Huit ans plus tard, le technicien de 62 ans a rebondi. Très haut. Mercredi face à Valence (21h, en direct sur RMC Sport), il sera sur le banc pour le premier huitième de finale de la Ligue des champions de l’histoire de l’Atalanta Bergame. C’est lui déjà qui a porté le club à sa première participation à la plus prestigieuse des compétitions européennes l’été dernier. Il en a récolté le titre de meilleur entraîneur de Serie A de la saison 2018-19 et l’admiration de Pep Guardiola. Au fil des années, Gasperini a reconstruit sa brillante réputation malgré un intermède compliqué à Palerme (2012-13). Il a repris le fil d’une carrière prometteuse mais passée sous les radars des « top clubs ». A défaut de titre, Gasperini a obtenu des résultats sans se départir de son idée de jeu ambitieuse et spectaculaire.

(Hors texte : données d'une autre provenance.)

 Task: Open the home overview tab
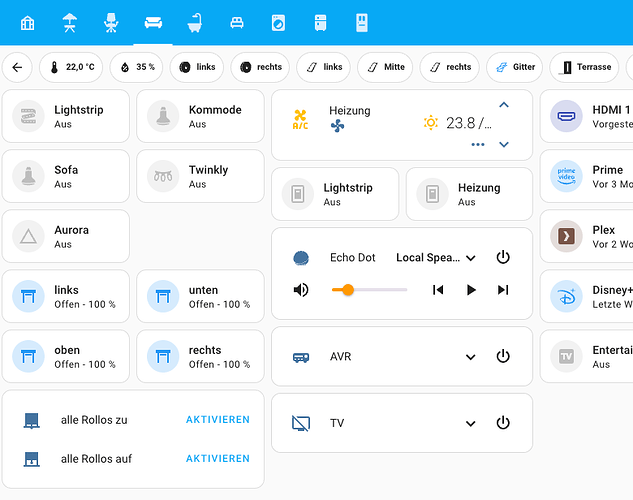coord(28,22)
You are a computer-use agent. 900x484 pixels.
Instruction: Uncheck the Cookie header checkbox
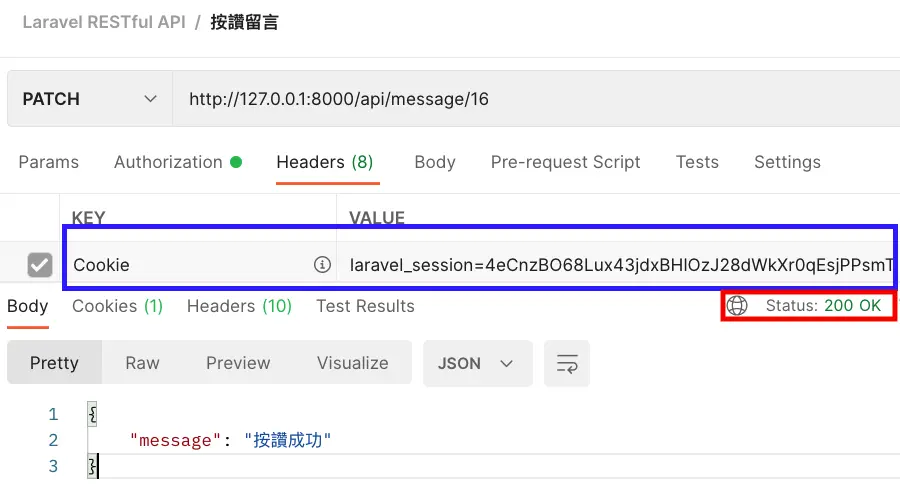[x=39, y=265]
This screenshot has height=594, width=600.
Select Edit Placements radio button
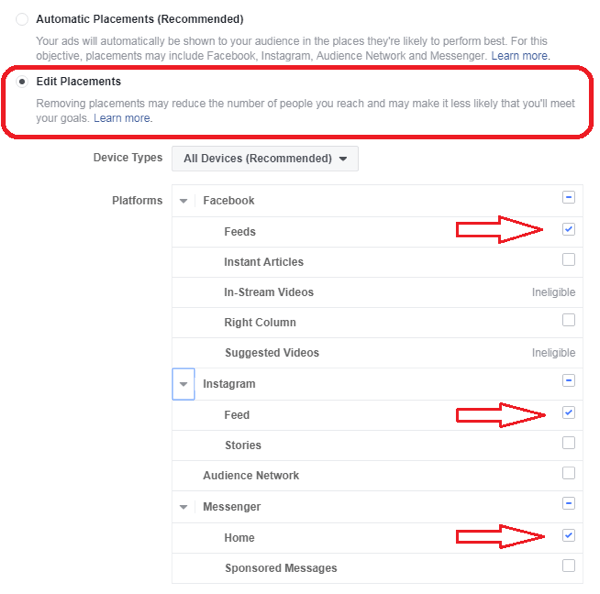tap(22, 82)
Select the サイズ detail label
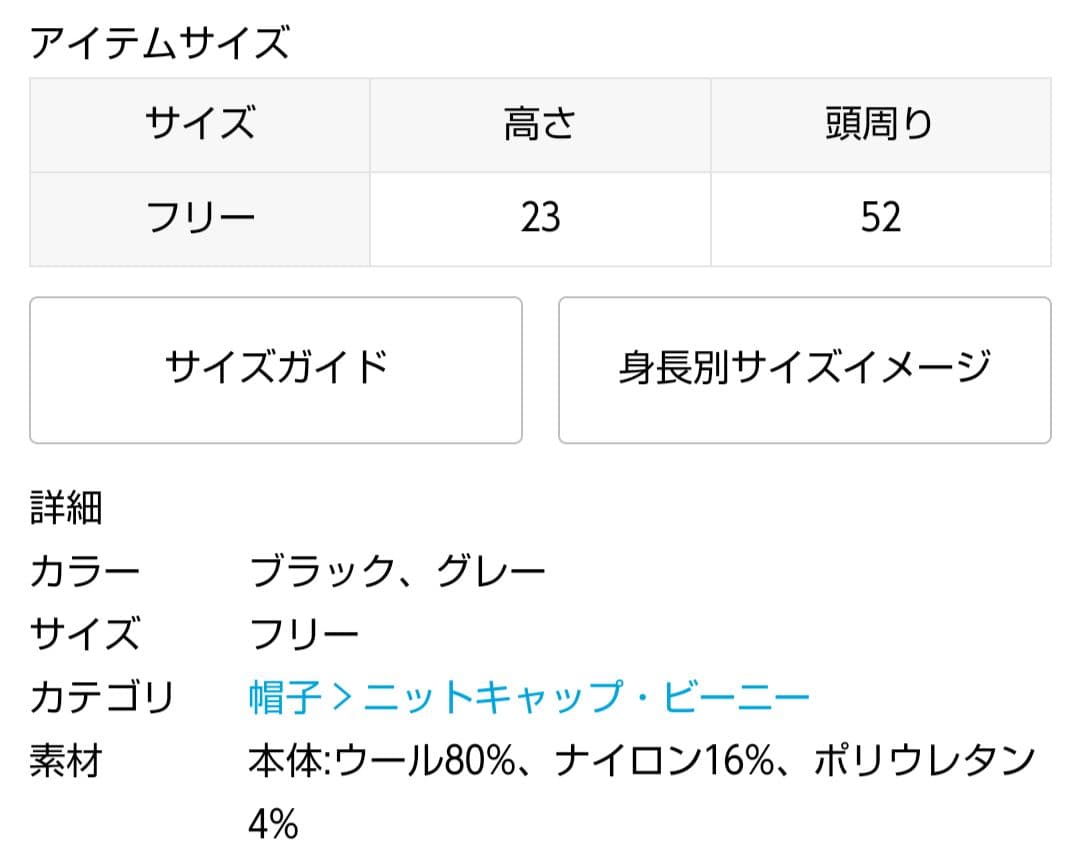Image resolution: width=1080 pixels, height=851 pixels. [x=90, y=630]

Longtemps entraîneur de la primavera à la Juventus (où il a gagné le prestigieux Tournoi de Viareggio avec Alessandro Del Piero en 1994), il a sauté dans le grand bain avec succès. Avec lui, Crotone (2003-04, puis 2004-05) est monté de la troisième division à la Serie B et le Genoa (2006-2010, puis 2013-2016) est passé de la Serie B à la Ligue Europa (que le club avait renoncé à jouer en raison du fair-play financier). Enfin, il a propulsé l’Atalanta Bergame (depuis 2016) de modeste équipe de première division à huitième de finaliste de la Ligue des champions. Avec un mérite reconnu: tirer le meilleur de ses joueurs.

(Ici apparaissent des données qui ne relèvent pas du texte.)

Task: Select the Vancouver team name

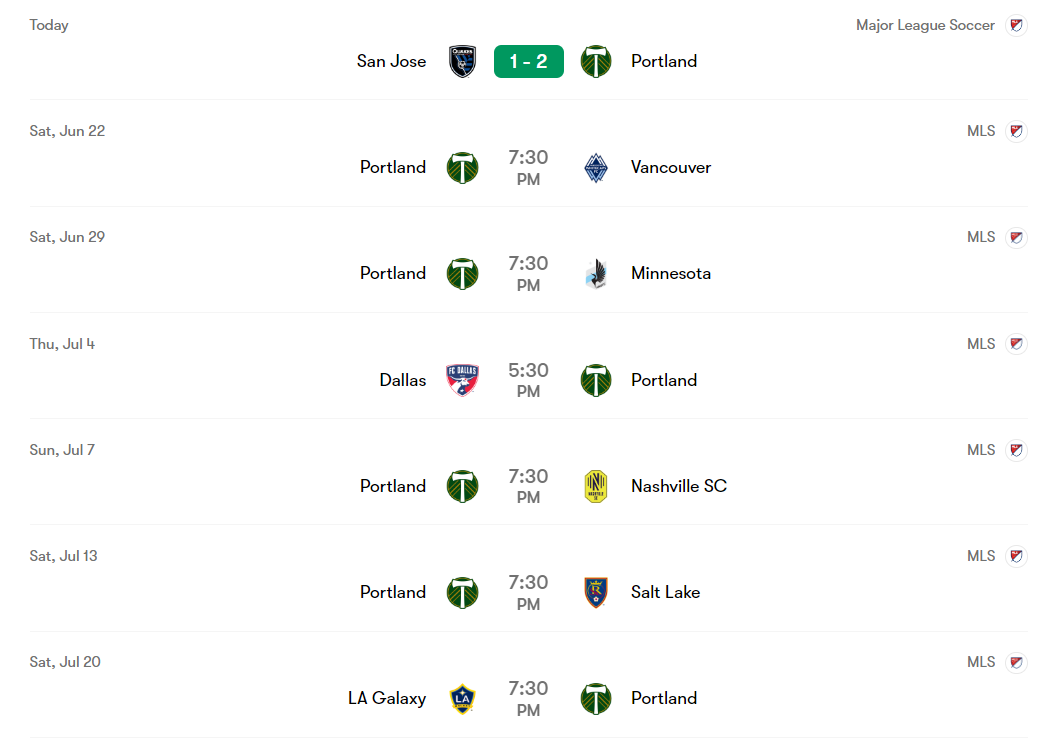Action: coord(671,167)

« Il a fait grandir plein de joueurs »
« Ce n’est pas un entraîneur réputé mondialement parlant, souligne Abdoulay Konko, qui l’a connu à la Juventus, au Genoa et à l’Atalanta Bergame. Mais pour moi, ça a été l’un des entraîneurs les plus forts que j’ai eus. Il t’apporte le petit plus, il a fait grandir plein de joueurs. Il en a relancé d’autres. Il arrive à rentrer dans la tête du joueur, le comprendre et lui faire donner le maximum. »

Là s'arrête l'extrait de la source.